Sorry for jump in late.

On Mon, Jan 6, 2014 at 12:11 PM, Marcus Sorensen <shadowsor@gmail.com>wrote:

> I've discussed this a bit with various subject matter experts at our
> datacenters/business, and so far we're leaning toward a rollout like
> this:
>
> * VPC has no global IPv6 prefix (super CIDR as current private space),
> it's simply IPv6 enabled or not. Admins can choose to route a /60 or a
> /48 to a vpc and carve it up among the networks there, but it's not
> required or enforced by cloudstack.
>

I think it's better to use one global IPv6 prefix. One practical thing is,
site to site vpn in VPC. Currently we're using policy based s2s VPN(which
is the only choice we have for current linux kernel), and we can simply use
the whole CIDR for VPC as the source CIDR for VPN, which make thing very
convenient. The fragment of CIDR blocks would result in much more complex
VPN policy instead. And that's one of the reasons CloudStack enforced one
umbrella CIDR for VPC.


> * VPC networks get assigned one or multiple IPv6 prefixes, each prefix
> can be marked 'SLAAC', 'DHCP', or 'Manual'.
>
> * Mgmt server allows calling external plugins for pushing routes to
> routers upstream of VPCs (SDN or router API), but could be manually
> done by admins as well
>

It would be very nice if we can in-cooperate SLAAC and routing
automatically.

>
> * Work could be done in stages, e.g. SLAAC/manual network ranges would
> be fairly straightforward, whereas DHCP ranges would require
> programming scripts and ip allocation code.
>

The currently ipv6 table and code for shared network should be able to
reused for this purpose.

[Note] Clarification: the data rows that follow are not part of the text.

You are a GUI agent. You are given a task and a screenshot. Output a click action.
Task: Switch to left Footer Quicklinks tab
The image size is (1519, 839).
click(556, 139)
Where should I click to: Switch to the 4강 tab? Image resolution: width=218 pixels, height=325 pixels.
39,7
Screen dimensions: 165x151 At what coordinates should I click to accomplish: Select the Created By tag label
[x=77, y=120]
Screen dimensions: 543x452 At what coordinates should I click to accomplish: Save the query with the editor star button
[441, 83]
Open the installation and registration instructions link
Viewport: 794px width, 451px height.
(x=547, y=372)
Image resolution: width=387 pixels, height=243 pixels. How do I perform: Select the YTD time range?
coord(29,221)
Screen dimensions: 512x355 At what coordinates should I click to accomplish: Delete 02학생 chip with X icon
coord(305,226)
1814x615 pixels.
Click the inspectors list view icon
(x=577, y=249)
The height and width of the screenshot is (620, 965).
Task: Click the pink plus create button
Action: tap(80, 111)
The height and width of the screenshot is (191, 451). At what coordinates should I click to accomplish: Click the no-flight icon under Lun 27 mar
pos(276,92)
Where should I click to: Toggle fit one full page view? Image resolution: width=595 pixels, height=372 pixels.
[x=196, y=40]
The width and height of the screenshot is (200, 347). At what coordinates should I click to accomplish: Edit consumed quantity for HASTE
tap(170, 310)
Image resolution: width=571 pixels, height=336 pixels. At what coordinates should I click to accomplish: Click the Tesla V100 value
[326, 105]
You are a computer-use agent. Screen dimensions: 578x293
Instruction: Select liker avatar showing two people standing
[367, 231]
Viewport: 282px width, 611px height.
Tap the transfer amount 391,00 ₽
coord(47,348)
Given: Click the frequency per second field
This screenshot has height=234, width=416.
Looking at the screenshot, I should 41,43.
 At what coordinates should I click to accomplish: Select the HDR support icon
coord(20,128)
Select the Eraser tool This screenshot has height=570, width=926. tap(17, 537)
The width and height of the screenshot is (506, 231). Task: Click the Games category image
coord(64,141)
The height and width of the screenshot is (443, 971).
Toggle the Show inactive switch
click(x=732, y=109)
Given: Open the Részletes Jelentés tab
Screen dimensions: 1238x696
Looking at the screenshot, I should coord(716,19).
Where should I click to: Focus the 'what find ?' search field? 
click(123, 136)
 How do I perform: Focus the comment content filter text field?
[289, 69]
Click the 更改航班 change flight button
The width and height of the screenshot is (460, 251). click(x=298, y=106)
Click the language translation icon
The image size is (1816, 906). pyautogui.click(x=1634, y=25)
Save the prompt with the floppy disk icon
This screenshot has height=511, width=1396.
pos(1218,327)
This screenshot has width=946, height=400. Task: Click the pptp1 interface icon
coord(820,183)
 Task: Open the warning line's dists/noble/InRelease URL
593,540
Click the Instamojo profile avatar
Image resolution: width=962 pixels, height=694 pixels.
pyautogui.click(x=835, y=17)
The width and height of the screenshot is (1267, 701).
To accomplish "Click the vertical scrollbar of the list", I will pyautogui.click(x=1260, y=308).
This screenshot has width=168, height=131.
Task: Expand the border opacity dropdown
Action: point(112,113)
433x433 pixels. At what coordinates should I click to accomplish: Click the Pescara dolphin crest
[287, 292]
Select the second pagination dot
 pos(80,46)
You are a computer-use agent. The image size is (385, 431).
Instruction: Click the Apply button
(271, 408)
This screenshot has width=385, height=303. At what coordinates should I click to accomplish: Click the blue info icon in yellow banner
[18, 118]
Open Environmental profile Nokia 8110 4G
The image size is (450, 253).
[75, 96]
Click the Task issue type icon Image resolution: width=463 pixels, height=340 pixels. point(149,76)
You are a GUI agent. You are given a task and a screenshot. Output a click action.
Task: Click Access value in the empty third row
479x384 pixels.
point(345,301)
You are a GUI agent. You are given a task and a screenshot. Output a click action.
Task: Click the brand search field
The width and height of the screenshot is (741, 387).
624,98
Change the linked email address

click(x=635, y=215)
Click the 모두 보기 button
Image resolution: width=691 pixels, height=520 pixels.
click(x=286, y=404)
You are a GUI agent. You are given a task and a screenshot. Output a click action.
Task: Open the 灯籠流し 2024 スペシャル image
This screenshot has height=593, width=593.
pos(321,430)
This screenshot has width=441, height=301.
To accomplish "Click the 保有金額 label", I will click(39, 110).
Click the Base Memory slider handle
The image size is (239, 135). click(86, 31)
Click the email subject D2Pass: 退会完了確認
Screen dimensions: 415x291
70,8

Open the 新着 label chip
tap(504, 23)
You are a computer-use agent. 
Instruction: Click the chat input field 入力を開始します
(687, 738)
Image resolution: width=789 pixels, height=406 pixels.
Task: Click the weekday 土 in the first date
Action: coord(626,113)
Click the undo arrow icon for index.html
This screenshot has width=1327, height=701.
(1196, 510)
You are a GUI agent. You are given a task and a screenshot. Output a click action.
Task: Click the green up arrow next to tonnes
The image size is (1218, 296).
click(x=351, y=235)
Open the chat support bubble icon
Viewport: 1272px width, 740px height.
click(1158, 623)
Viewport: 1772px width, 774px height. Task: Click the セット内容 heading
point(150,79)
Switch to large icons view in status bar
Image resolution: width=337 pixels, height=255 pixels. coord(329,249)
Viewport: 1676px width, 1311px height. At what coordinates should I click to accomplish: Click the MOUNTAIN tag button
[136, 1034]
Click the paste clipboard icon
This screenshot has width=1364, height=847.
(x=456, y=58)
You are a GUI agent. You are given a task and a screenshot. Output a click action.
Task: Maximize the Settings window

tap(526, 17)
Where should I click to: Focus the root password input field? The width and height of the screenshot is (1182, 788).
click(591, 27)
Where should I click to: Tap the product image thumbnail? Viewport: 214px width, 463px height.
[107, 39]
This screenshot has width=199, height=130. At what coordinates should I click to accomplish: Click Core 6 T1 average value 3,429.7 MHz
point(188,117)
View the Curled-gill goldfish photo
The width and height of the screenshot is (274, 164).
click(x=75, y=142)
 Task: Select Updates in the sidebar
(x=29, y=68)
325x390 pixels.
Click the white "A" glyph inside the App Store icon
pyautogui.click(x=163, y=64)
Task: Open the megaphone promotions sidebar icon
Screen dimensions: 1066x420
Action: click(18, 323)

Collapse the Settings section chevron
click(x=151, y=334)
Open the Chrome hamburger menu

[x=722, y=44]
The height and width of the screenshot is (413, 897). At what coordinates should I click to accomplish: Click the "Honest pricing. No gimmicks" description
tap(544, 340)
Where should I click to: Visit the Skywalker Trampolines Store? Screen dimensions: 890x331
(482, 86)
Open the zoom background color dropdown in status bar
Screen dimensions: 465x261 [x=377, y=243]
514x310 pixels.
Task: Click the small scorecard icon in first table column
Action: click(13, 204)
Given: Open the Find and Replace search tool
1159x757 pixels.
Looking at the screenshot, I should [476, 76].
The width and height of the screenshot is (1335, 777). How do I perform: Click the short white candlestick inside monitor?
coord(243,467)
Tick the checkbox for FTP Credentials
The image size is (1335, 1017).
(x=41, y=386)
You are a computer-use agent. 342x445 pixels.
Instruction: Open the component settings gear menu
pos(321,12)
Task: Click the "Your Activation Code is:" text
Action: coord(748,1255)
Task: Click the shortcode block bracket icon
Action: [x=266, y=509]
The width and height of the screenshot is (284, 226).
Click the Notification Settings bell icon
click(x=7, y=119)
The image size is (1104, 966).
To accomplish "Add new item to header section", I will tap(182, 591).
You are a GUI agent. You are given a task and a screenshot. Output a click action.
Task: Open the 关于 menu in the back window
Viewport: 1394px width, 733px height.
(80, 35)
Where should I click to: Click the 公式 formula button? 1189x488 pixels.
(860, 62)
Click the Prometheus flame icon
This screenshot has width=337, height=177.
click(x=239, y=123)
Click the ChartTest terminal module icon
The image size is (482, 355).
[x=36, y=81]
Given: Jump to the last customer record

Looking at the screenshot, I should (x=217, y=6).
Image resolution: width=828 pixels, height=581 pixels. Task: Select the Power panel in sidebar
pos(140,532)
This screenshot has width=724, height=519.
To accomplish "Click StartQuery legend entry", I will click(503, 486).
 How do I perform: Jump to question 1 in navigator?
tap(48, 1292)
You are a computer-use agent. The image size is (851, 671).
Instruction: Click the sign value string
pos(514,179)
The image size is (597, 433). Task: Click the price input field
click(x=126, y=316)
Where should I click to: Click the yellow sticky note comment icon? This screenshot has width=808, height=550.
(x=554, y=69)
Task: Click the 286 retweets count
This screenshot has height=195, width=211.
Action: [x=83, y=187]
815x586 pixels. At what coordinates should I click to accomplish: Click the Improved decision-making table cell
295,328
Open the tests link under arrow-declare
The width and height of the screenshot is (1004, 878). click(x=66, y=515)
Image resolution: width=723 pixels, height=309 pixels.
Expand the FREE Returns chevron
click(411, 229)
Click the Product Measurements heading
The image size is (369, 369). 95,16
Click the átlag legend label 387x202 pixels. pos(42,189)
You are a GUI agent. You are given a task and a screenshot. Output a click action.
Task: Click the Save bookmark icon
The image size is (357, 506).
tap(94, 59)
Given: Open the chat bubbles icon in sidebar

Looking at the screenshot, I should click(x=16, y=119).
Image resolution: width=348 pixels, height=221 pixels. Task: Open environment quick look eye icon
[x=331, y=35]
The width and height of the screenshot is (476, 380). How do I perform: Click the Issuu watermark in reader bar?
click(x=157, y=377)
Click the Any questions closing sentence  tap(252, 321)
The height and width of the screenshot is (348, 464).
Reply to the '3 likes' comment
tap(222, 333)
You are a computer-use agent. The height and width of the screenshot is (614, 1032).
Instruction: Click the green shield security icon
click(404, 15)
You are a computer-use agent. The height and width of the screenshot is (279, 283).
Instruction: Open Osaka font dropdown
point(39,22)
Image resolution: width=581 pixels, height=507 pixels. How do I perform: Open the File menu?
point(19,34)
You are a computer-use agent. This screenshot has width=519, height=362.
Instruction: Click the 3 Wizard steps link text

They're basically the same for VPC I think.


>
> * An issue was raised about privacy concerns with SLAAC using MAC, but
> we think this revolves more around clients than servers; that is, a
> client moving around the country would be traceable because of the
> MAC, but a server always has the same address anyway.
>
> * Still need to figure out what to do about ACLs, that's a whole
> separate issue, but a plan needs to be in place. Do we care about port
> forwarding, static NAT, Load Balancing etc as well? Or at least think
> about what impact these decisions have.
>

I think we may care about LB, but may not PF or static nat or other NAT
related things, since we won't short of IPv6 address. LB is needed since we
would likely still need to face outside using one IP rather than a bunch of
IPs.

ACL would be more critical then since IPv6 vms can face the internet
directly, but it should similar to IPv4.


>
> * We assume there will be an ipv6 public range assignable, allocated
> for VPC routers/static nat/loadbalancers to pull from.
>

Do we want VMs in the VPC facing internet directly? Or do we still use
"public range" facing the internet? I think if ACL allows, we should let
VMs with IPv6 IP able to access by internet.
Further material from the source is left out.